Except it isn't. Not only will any old bag do, but they even have dog shit bags. And special dog shit bag holders to attach to your leash. So that you don't forget them when you take your dog out. What, you don't like picking up shit? Then why did you get a dog? It's like buying a plant and not watering it. Or having kids but not taking them out for walks.
I have walked by pile after pile of shit every single day. And when the snow melted I saw even more. Did ya think that the snow would hide it douchebags?
Here is what I hope. I hope that you step in it. I hope that you step in a dog's shit, and not only that, that the dog is bigger than yours. Maybe you'll be wearing white sneakers or new heels. I hope it ruins them. You, asshole, are an asshole.
2. Taxis that honk at you. I'm talking about as a pedestrian. Unless I know you, you have no reason to honk at me. Or maybe if I'm about to walk into traffic, then you can honk at me. But otherwise? You get grouped with all the other scumbags who honk at passersby. There's nothing more irksome than walking down the street and having some slime ball honk at you and cat call.

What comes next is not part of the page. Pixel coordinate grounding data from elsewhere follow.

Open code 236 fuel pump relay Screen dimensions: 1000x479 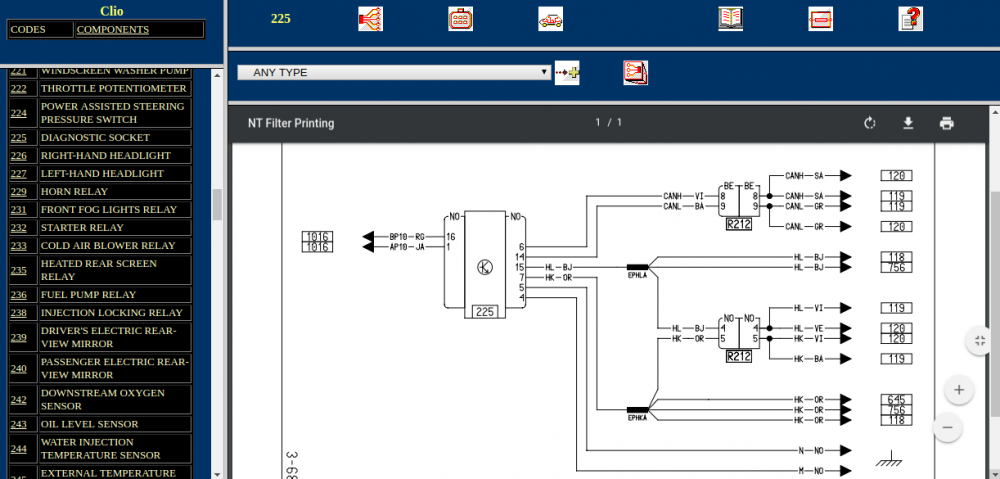19,295
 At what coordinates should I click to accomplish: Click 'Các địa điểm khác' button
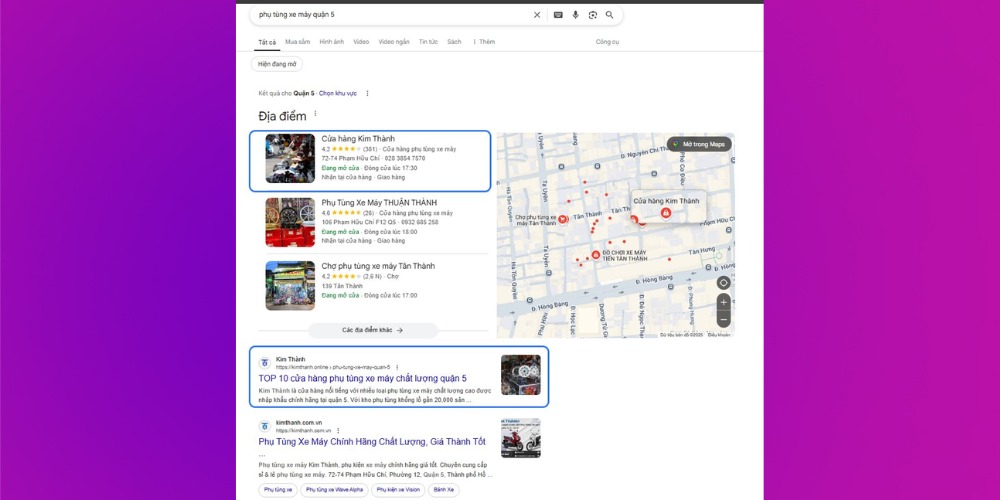pyautogui.click(x=372, y=329)
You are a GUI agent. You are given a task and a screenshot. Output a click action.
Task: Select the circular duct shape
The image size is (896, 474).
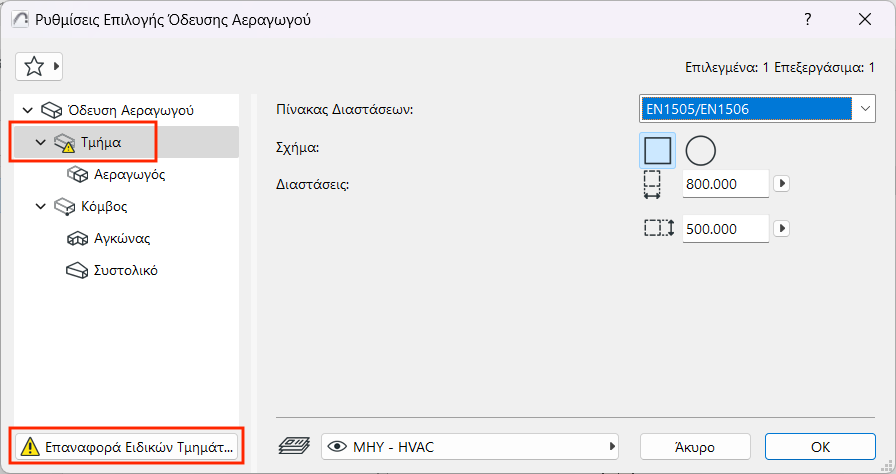click(701, 150)
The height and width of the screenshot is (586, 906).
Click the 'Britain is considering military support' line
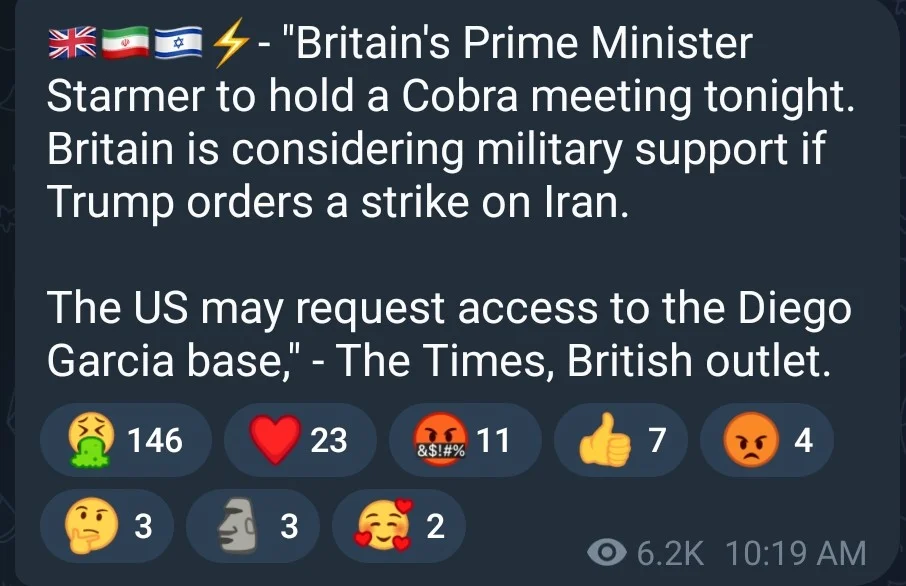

Sooo why are you taxi drivers honking at me? Oh, you think I didn't notice you? Maybe I need a cab? If I needed a cab, you would know. In case you're new to this, someone who would like a cab will do the following: raise arm, either all the way up in the air, or out at about a 45 degree angle; make eye contact with cab; whistle if one is so talented as to be able to loudly do so.
So, next time you honk at me, don't be shocked if you see a bird. (No, not THAT bird you perverts, the one that you flip!)
3. Actually, that's all I have for now. These 2 things really piss me off. So if you partake in either. Watch yo back. And your step.
Otherwise, carry on. I probably like you. And if you see someone leave their dog shit behind. Yell at them. Fling dog poo like the monkeys do.
Yes this post is full of broken sentences. Deal. With. It.